The media seems interested when you open an office. Perhaps they're starved for a little good news with a (thankfully short-lived automotive strike) and a state government that's threatening to shut down due to a budget impasse. But SRT opening an office is a nice little story. We are growing and we are having a lot of fun deciding what interesting things we can do with our new space. I'm pretty sure that Bill is tired of answering the phone to hear, "Hey! I had an idea …". But he's made as many of those calls to me as I have to him, so it's OK.
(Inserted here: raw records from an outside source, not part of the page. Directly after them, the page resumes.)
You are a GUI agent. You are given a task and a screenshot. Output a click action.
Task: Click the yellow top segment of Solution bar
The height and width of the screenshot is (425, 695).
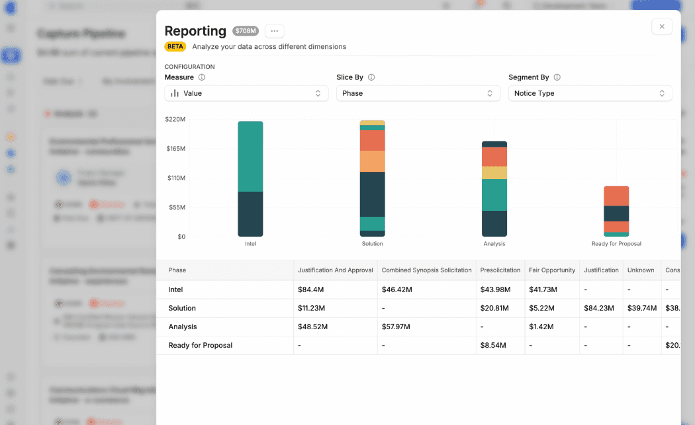pyautogui.click(x=372, y=123)
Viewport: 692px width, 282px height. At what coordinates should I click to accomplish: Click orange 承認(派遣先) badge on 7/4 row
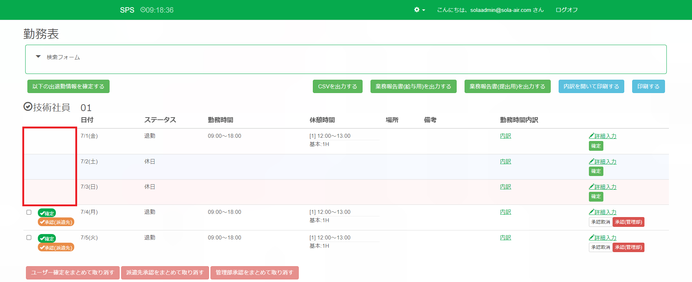[56, 222]
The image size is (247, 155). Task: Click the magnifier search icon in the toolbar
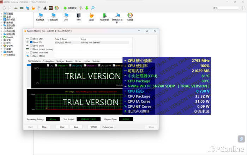tap(92, 8)
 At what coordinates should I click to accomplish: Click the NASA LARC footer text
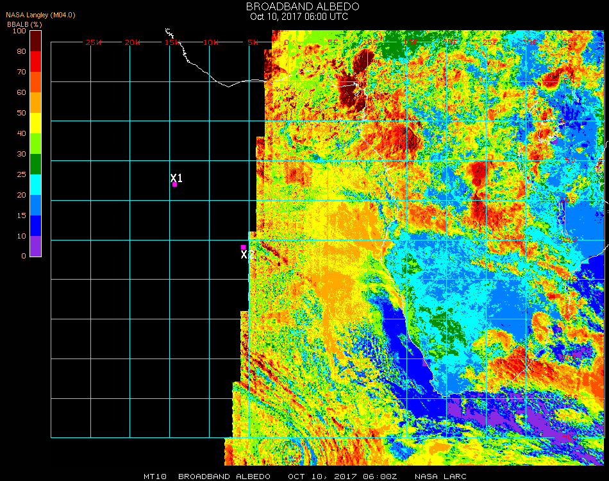pyautogui.click(x=440, y=477)
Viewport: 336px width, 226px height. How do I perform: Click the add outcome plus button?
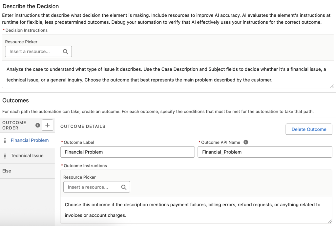(48, 125)
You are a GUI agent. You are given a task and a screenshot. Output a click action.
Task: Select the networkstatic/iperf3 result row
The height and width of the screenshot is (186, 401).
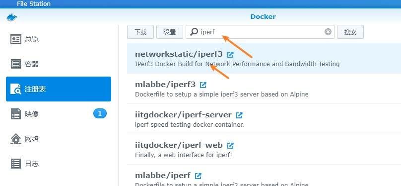pos(264,58)
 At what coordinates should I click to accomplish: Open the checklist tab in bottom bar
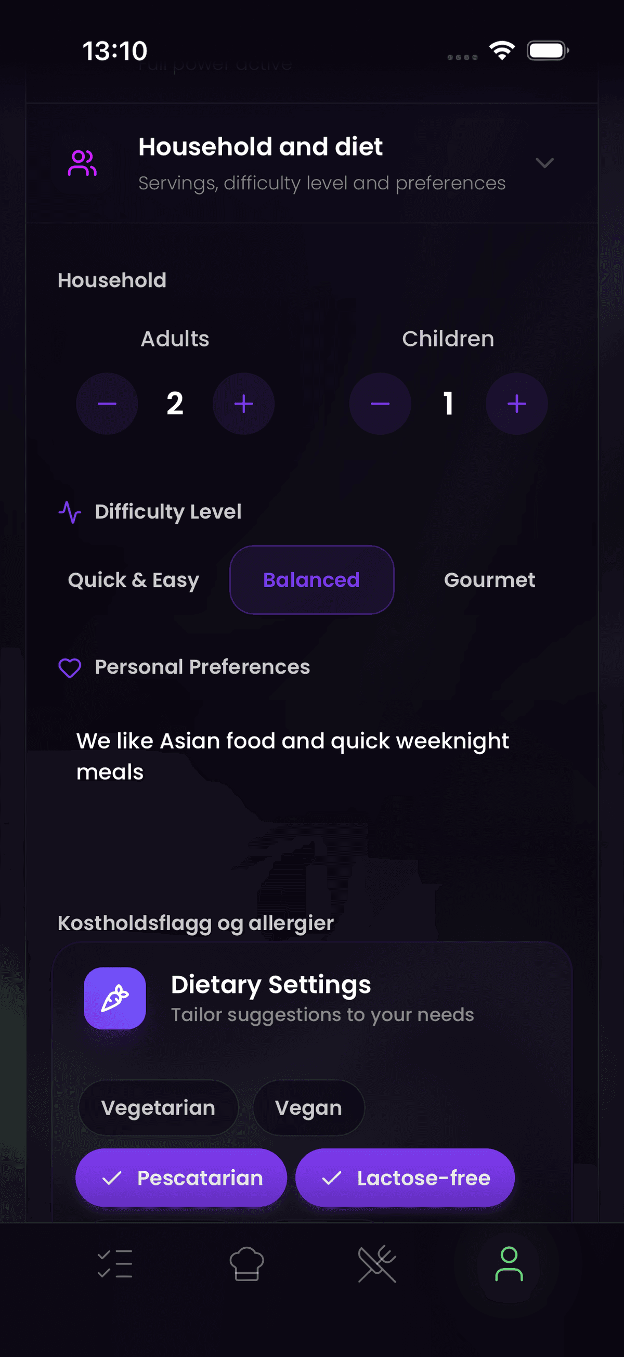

In our interview with Kelli Kavanaugh of MetroMode Magazine which appeared online today, we mentioned the lightning talks (starting October 12). We mentioned the user group meetings (AACS and Python User Group here next week). And yeah, the open house too. But what she really seemed to pick up on in the article was that the stereotypical view of a programmer who sits in a cube all day, bangs out code without talking to anyone, and slides it under the door around midnight after consuming a pizza and a case of Coke is really not all that accurate. Hurrah! Seriously, I swear I'm sick of hearing, "But you don't LOOK like a computer programmer". OK, so we all know what those people are talking about because that's mainly what you see on tv and movies (and yes, a few in "real life" too). But I still maintain (here and in the interview) that good communication skills are essential for computer scientists, especially those who are consultants. Yes, writing code is fun, but there's SO much more to the job than that.
And yes, most of the attendees at user group meetings are male. I can certainly understand why some of the moms (especially) don't make it regularly. Now that I have family commitments, it's harder to make it to a lot of user group meetings in the evenings, but it's important for me to be able to attend when I can. The first week of the month, especially, requires a lot of negotiation around our house, and I suspect it does in some of the guys' houses who have small children as well!
So anyhow, I think it's fun to be around developers who like to talk about what they do and listen to what other people do, and I know I'm not alone in that. Ed Vielmetti's a2b3 group is quite popular (Thursday lunches; I missed it today while I wrote this blog post). The user groups are popular. I hope that we're able to snag some younger participants into groups like the Ann Arbor Computer Society, because we have a lot to learn from them as well. Zattoo guys and everyone else, hope to see you there sometime!